Un constat d'échec : au revoir Paris !
Plus on nous assène ce mantra de la diplomatie d'influence que l'on ne cesse de conceptualiser, plus on a des raisons sérieuses d'être dubitatif sur la consistance réelle de ce concept dans la pratique de la diplomatie française. L'aveuglement de nos dirigeants successifs face à l'effacement de notre pays sur la scène internationale est pathétique, désespérant. La voix de la France serait attendue et entendue, nous répète-t-on à longueur de péroraisons qui sonnent creux par leur côté pavlovien. La politique étrangère de la France pensée par des énarques (la plupart d'entre eux n'ont jamais mis les pieds à l'étranger) ferait pâlir d'envie le monde. La diplomatie de la France serait pris comme modèle tant elle est géniale et dans la lignée de Talleyrand. Le reste est à l'avenant ! Les bras vous en tombent (Cf. les bourdes de Jean-Marc Ayrault).
Aucun de ces raisonnements ne résiste à une analyse de bon sens. L'histoire se répète. Pour faire de la politique, il faut rêver, dit-on ! Mais il faut avant tout être réaliste. L'influence ne se décrète pas, elle se construit sur le long terme par un mélange subtil de « hard power » et de « soft power ». Pour ce qui est du premier, les moyens de la Défense sont aux limites de nos capacités, l'inutile opération « Sentinelle » venant désorganiser une structure qui n'en avait pas besoin. Pour ce qui est du second volet, le constat est encore plus accablant. « Paris a perdu son hégémonie. Elle faisait figure, sur le plan intellectuel, d'Athènes moderne. C'est le déclin d'Athènes… et la prise du pouvoir par la nouvelle Rome, les Etats-Unis »7. Le point de passage obligé est désormais Berlin ! C'est une vérité d'évidence que seuls les aveugles, les somnambules – et ils sont légions – ne veulent pas voir.
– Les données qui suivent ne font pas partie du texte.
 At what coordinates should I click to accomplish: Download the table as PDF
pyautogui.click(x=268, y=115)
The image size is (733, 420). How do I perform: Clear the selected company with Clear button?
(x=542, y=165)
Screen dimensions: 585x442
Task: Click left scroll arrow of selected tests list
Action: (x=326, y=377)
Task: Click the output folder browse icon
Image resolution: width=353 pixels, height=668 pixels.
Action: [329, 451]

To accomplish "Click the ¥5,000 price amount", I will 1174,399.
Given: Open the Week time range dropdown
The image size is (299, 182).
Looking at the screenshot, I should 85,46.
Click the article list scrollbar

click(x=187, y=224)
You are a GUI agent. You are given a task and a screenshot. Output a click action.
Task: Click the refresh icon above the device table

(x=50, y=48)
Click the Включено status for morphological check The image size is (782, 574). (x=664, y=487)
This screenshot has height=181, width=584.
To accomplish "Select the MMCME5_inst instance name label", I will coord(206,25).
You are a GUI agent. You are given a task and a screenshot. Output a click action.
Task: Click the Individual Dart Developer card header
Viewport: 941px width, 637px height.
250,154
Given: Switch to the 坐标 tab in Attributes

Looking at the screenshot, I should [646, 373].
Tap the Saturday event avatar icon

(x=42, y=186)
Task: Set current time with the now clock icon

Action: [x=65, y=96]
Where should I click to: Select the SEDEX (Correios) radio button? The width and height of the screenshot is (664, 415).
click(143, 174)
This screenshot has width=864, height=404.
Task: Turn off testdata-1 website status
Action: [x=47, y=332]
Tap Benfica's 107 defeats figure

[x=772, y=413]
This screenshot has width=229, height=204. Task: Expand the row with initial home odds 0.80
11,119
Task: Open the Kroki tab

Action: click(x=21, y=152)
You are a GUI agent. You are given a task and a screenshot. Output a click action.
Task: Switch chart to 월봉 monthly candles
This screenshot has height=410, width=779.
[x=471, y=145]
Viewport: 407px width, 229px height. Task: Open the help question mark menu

Une causalité redoutable : la multiplication des erreurs
La France sort de l'Histoire. Sa situation économique n'est guère enviable, son attractivité diminue8. Tous les indicateurs sont au rouge. La commission européenne nous tance régulièrement sur le non-respect des règles et sur notre déficit de réforme. A Bruxelles, 85% des textes produits sont en anglais. Au Saint-Siège, le Français n'est plus la langue de référence. Les rodomontades répétées de Laurent Fabius ainsi que ses coups de menton aussi ridicules que contre-productifs nous ont été fatals. La diplomatie française est hors-jeu sur la Syrie, l'Irak en dépit d'un bombardement mensuel. La France tente des réparations minimales, empilent rustines et rapiéçages dans l'attente d'hypothétiques jours meilleurs. Au cours de la dernière décennie, nous nous sommes projetés comme une « grande nation » que nous n'étions plus. Car une telle vue ne résiste évidemment pas aux faits comme sur la question du climat9.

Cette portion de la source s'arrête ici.